Pour les prestataires locaux, le volet le plus concret du plan touche à l’accès aérien. La proposition préconise une libéralisation totale, à travers une politique de ciel ouvert qui implique la modernisation des accords de services aériens existants, la suppression des restrictions sur les fréquences et les capacités, et la création d’une unité dédiée au développement des routes aériennes. Des incitations structurées, comprenant du soutien marketing, des roadshows conjoints et un partage des risques, seraient proposées aux compagnies régulières, aux transporteurs à bas coût et aux opérateurs charter. Plus de connexions directes signifient, concrètement, davantage de visiteurs susceptibles de remplir les établissements, de solliciter les guides, d’animer les marchés.
La diversification des marchés émetteurs constitue un autre axe central. Le plan propose de réduire la dépendance à l’Europe occidentale au profit de marchés à fort potentiel : Russie et Europe de l’Est, Inde, Chine, Corée du Sud, Moyen-Orient, Scandinavie, Canada et Amérique du Nord et du Sud.
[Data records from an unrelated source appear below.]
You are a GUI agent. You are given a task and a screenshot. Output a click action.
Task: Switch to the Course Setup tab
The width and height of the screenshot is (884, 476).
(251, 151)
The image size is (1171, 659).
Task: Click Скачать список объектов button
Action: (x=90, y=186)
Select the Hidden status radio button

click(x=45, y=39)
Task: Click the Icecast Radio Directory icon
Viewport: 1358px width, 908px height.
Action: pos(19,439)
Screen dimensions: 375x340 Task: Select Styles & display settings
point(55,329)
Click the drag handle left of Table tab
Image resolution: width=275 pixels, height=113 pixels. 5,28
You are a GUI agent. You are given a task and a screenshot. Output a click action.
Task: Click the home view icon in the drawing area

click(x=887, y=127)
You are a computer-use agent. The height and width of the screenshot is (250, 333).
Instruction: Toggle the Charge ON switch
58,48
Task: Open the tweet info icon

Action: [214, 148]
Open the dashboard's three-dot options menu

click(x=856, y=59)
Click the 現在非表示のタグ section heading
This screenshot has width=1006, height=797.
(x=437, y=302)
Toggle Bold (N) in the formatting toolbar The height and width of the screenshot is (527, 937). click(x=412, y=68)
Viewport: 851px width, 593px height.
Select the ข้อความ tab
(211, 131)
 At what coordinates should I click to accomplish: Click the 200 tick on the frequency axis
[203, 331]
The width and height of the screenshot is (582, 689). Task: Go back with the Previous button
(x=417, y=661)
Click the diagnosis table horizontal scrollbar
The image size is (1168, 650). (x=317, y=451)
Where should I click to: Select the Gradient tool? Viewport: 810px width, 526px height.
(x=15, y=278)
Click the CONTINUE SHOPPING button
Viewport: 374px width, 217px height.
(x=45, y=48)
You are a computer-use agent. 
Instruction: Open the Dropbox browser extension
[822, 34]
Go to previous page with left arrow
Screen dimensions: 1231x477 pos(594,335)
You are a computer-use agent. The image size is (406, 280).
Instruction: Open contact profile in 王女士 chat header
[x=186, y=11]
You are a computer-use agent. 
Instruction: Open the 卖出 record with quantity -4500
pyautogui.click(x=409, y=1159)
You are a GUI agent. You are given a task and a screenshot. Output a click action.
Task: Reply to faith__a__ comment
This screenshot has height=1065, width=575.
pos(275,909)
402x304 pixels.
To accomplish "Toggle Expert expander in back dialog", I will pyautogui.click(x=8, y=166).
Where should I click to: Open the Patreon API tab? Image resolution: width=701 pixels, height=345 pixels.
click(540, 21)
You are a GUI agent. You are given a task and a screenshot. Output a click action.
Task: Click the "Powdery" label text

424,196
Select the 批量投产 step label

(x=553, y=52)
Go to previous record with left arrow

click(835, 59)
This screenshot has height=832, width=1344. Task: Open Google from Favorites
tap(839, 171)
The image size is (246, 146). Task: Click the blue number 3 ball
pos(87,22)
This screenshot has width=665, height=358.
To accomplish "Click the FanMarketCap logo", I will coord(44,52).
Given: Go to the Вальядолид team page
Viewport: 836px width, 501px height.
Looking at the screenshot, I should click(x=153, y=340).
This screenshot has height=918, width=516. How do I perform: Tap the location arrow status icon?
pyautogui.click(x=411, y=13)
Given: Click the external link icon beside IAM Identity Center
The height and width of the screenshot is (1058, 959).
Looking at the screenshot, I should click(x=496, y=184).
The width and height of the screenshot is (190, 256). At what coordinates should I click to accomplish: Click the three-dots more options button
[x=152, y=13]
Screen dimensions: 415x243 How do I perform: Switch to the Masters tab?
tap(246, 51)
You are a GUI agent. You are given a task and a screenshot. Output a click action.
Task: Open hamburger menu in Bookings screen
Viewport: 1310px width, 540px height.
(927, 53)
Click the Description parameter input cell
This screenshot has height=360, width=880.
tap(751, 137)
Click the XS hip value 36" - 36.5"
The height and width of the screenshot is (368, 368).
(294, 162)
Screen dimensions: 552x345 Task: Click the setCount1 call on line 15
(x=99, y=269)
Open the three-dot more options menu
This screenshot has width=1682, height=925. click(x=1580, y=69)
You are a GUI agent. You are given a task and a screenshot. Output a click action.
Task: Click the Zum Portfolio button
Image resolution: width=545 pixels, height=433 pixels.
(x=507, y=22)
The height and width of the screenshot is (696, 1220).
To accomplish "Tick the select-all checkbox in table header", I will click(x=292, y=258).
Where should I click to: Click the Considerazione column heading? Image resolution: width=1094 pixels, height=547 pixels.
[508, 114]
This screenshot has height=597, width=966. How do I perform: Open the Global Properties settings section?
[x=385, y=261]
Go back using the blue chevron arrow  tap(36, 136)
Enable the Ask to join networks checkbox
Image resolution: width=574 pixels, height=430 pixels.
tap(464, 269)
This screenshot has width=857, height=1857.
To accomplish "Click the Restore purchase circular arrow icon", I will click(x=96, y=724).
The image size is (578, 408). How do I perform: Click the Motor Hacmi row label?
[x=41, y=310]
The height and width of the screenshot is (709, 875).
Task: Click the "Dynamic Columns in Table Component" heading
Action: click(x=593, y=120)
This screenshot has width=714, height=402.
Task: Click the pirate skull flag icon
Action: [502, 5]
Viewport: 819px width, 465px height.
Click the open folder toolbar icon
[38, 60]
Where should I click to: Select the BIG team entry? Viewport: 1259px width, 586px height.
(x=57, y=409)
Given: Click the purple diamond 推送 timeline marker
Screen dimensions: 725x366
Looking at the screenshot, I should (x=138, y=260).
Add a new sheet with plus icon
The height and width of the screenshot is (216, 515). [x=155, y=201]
Pour chaque marché, des actions ciblées sont recommandées, notamment des campagnes localisées en langue russe et dans d’autres langues d’Europe de l’Est, des forfaits mariage et lune de miel pour le segment indien premium, ou encore un positionnement axé sur le tourisme durable pour les voyageurs éco-conscients de Scandinavie. L’authenticité culturelle mauricienne, la diversité gastronomique et la sécurité de l’île sont identifiées comme des atouts à valoriser systématiquement auprès de ces nouvelles clientèles.
Sur les marchés historiques, France, Allemagne, Royaume-Uni, Italie et Afrique du Sud, la stratégie ne vise plus à maintenir un tourisme de routine. Des campagnes multi-segments ciblant les familles, les seniors et les voyageurs en solo, accompagnées de partenariats culturels et gastronomiques, sont recommandées pour rafraîchir l’image de Maurice auprès de clientèles fidèles, mais de plus en plus exigeantes.
Par ailleurs, la réforme institutionnelle prévue conditionne tout le reste. Richard Duval, ministre du Tourisme, et Sydney Pierre, ministre délégué, sont présentés dans la proposition comme les acteurs centraux du redressement. Le document recommande une refonte en profondeur de la Mauritius Tourism Promotion Authority, la MTPA, dotée d’une nouvelle mission, d’une structure modernisée, de recrutements de profils experts et d’indicateurs de performance rendus publics. Un Conseil Stratégique du Tourisme, présidé par le gouvernement et incluant le secteur privé, est également recommandé pour renforcer la transparence budgétaire et l’efficacité des appels d’offres.
La proposition insiste enfin sur le fait que cette transformation ne peut réussir sans une adoption sérieuse du numérique. Optimisation du référencement en ligne, recours aux influenceurs, storytelling immersif et contenus multilingues sont présentés comme des leviers incontournables pour atteindre les voyageurs modernes là où ils planifient leurs séjours.
Ce que le plan ne dit pas encore, c’est combien de temps il faudra aux familles de Flic en Flac et aux guides de Grand-Baie pour sentir, dans leur quotidien, que quelque chose a vraiment changé.